Am Mittwoch ging es nach Hattingen, wo die Stadtverwaltung den Teilnehmenden aktuelle Projekte der Stadt näherbrachte sowie sie kurz durch das Quartier Welper führte. Im Gebäude der Stiftung Trias erklärte der Vorstand der Stiftung die drei Säulen Boden-Wohnen-Ökologie, auf dem die Stiftung beruht und stellte einige umgesetzte Projekte vor.

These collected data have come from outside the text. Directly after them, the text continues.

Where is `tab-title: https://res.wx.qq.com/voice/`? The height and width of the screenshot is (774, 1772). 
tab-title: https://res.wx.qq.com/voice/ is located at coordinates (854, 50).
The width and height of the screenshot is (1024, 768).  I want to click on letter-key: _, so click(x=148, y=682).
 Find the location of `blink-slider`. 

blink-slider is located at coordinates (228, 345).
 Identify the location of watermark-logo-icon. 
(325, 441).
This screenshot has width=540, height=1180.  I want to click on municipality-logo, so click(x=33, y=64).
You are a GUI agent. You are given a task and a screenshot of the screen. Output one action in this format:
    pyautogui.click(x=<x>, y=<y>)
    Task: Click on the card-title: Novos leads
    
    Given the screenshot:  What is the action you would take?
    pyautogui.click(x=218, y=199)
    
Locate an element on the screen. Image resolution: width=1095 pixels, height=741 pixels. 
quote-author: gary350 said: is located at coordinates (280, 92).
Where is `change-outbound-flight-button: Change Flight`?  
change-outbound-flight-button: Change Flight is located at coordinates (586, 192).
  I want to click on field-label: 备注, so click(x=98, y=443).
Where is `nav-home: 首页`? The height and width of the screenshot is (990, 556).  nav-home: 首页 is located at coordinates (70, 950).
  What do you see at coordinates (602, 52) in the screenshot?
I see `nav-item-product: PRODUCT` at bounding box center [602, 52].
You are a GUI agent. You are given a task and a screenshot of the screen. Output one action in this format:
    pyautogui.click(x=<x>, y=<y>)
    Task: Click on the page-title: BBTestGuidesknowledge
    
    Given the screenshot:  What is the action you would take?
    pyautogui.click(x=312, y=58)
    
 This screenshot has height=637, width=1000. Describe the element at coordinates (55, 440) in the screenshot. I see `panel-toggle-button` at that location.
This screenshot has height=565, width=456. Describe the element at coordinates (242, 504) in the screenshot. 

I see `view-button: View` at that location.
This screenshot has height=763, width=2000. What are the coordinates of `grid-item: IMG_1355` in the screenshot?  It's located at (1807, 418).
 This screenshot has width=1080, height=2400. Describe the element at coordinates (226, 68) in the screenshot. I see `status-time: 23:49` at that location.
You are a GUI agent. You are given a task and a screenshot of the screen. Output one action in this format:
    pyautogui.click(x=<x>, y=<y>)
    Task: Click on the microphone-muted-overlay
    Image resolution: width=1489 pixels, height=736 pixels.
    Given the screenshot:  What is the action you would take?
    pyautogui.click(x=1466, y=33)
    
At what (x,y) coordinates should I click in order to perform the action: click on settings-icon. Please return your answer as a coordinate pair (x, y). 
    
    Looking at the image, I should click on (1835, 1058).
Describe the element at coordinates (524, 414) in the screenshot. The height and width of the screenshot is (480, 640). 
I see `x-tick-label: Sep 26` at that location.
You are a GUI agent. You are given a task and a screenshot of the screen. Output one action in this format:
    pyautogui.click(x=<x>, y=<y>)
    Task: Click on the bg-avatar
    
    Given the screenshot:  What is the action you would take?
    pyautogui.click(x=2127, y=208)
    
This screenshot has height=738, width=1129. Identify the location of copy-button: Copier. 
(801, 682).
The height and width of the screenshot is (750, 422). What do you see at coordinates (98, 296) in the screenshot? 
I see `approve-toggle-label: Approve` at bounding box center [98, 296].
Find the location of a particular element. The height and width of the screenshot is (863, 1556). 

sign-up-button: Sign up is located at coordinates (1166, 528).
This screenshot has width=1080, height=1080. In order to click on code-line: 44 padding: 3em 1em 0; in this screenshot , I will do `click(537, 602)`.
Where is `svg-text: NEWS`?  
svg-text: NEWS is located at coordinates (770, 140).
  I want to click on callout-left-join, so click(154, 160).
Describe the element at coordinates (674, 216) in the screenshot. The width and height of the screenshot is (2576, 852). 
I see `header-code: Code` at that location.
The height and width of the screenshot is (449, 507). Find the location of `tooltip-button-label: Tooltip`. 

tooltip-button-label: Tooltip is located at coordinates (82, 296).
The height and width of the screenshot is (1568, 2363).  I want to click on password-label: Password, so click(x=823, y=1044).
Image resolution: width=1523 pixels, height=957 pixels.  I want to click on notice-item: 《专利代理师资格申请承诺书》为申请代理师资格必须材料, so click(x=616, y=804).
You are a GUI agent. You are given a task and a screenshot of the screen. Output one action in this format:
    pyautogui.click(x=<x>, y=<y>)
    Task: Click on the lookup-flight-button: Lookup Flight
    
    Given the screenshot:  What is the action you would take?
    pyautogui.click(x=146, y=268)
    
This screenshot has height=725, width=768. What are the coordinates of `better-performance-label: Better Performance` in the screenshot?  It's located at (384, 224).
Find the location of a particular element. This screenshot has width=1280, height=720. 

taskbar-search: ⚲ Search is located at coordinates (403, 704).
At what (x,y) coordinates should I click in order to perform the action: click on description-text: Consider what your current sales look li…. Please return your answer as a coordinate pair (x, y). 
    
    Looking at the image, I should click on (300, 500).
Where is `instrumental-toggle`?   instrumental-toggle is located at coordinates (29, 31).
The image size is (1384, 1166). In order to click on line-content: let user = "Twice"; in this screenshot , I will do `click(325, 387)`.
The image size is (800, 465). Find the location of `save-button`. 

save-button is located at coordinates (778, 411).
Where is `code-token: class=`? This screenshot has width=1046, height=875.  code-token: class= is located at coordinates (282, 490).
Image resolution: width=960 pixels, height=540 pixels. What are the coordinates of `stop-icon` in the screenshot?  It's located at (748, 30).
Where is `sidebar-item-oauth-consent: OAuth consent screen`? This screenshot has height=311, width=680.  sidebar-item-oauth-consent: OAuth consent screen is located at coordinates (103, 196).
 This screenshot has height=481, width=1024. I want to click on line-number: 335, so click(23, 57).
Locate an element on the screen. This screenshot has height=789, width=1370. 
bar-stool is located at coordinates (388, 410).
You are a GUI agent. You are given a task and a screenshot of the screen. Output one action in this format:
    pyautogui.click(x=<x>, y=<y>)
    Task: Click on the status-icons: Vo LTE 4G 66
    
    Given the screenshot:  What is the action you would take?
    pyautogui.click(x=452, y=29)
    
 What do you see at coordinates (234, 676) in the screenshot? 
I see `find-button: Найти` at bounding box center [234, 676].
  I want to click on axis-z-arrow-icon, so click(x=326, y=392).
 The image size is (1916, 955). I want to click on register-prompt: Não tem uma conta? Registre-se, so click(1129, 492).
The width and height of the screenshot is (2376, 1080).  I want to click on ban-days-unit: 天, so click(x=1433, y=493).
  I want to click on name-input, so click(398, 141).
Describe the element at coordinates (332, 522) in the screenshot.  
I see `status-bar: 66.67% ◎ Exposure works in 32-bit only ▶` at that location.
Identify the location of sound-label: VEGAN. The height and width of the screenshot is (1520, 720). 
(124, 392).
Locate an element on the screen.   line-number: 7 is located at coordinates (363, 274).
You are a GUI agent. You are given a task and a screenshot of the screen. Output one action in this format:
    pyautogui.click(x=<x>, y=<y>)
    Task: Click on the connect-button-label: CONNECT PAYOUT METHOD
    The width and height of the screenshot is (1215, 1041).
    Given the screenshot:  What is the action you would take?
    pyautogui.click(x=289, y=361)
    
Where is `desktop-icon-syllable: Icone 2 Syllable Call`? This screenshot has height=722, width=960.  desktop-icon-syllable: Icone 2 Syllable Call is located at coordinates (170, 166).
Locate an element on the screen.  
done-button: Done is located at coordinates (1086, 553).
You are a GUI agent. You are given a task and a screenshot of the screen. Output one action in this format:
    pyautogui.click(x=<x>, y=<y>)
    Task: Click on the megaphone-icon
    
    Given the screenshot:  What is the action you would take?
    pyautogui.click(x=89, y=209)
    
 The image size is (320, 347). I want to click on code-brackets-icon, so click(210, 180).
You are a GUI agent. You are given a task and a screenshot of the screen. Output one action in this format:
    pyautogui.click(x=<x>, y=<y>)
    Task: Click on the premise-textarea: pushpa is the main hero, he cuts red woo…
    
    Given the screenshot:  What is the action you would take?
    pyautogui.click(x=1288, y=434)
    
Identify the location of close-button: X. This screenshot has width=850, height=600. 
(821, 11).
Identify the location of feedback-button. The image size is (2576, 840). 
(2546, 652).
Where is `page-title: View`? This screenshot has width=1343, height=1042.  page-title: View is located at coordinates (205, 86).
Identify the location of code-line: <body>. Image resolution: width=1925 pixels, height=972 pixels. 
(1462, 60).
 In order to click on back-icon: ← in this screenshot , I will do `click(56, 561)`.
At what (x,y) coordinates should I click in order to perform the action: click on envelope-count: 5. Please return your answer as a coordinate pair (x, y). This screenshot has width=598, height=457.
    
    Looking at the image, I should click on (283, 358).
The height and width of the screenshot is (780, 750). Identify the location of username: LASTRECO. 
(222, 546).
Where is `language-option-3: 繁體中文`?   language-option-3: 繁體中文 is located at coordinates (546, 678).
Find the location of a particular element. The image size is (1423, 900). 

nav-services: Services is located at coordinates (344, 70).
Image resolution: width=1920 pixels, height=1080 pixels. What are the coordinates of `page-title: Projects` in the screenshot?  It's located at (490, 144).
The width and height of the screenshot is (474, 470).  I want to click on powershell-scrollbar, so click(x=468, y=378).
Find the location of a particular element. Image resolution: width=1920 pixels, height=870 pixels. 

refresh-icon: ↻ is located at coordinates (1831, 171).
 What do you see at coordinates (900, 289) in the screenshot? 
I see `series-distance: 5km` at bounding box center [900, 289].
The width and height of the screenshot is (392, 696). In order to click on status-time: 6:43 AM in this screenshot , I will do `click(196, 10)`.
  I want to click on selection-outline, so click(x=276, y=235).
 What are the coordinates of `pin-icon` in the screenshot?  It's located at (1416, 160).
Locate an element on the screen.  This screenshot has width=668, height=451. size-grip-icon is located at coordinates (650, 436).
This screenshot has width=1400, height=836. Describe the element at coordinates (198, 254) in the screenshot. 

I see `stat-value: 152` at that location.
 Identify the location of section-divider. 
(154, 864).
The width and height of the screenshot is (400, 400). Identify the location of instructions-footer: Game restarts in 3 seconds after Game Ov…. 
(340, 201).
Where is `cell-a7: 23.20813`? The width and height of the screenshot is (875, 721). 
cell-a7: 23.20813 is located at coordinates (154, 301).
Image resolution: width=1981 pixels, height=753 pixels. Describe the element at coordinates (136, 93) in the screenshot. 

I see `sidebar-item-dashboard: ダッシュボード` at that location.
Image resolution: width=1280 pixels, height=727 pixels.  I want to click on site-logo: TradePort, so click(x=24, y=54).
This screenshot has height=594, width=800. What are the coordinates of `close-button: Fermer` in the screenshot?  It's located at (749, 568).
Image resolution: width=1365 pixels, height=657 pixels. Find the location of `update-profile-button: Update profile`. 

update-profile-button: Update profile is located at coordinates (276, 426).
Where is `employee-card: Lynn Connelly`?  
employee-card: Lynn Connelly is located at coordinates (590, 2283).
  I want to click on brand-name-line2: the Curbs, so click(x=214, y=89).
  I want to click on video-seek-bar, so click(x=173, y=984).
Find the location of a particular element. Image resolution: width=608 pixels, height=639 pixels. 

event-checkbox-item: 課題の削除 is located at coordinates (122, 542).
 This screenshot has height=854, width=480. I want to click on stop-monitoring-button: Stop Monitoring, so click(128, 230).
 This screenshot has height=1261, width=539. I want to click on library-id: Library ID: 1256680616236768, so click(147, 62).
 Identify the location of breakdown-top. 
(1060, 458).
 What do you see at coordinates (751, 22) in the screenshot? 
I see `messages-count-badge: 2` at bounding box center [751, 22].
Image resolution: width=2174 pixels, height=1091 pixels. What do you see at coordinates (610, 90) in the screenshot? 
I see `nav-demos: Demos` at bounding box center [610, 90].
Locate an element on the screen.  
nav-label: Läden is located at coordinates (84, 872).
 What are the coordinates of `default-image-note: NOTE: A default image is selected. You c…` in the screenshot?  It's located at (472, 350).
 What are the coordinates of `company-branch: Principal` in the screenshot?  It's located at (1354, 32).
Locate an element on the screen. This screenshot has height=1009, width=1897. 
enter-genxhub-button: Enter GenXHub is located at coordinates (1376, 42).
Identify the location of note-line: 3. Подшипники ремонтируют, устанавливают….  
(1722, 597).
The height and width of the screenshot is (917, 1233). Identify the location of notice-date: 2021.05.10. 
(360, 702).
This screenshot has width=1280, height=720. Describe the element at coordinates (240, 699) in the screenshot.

Der vierte Tag startete mit einem Rundgang durch den Gebäudebereich des gemeinnützigen Vereins KITEV in Oberhausen, zu dem ein Museumsbahnsteig sowie Teile des ehemaligen Wasserturms am Hauptbahnhof gehören und die mit verschiedenen kulturellen und sozialen Angeboten bespielt werden. Anschließend wurden die Exkursionsteilnehmenden durch den Geschäftsführer der WohnBund-Beratung NRW GmbH durch die Innenstadt geführt und erhielten Einblicke in ein Urban Farming Konzept und das Projekt „Supermarkt der Ideen“. Gegen Mittag erhielt die Gruppe eine Führung durch das Gasometer und erfuhr mehr über die Industriegeschichte von Oberhausen. Am Nachmittag stellten Mitarbeitende der Stadtverwaltung Oberhausen den „Masterplan Neue Mitte“ vor. Danach besichtigten die Teilnehmenden die Werksiedlung RIWETHO eG, wo 1981 engagierte Bürger:innen eine Arbeitersiedlung zunächst besetzten, später erwarben und somit vor dem Abriss bewahrten.

Den letzten Tag verbrachte die Gruppe in Gelsenkirchen, wo sie das Kreativquartier Ückendorf besuchten. Dort bekamen die Teilnehmenden Einblicke in die Arbeit der Stadterneuerungsgesellschaft Gelsenkirchen mbH und deren umgesetzten und laufenden Projekte. Im Projekt „Heidelbürger Wohnkumpane“ konnten die Teilnehmenden in den Alltag einer generationsübergreifenden WG eintauchen. Zuletzt zeigten drei Akteure das Umbaulabor der Baukultur NRW, indem durch Experimente nachhaltiges Planen und Bauen nähergebracht werden soll.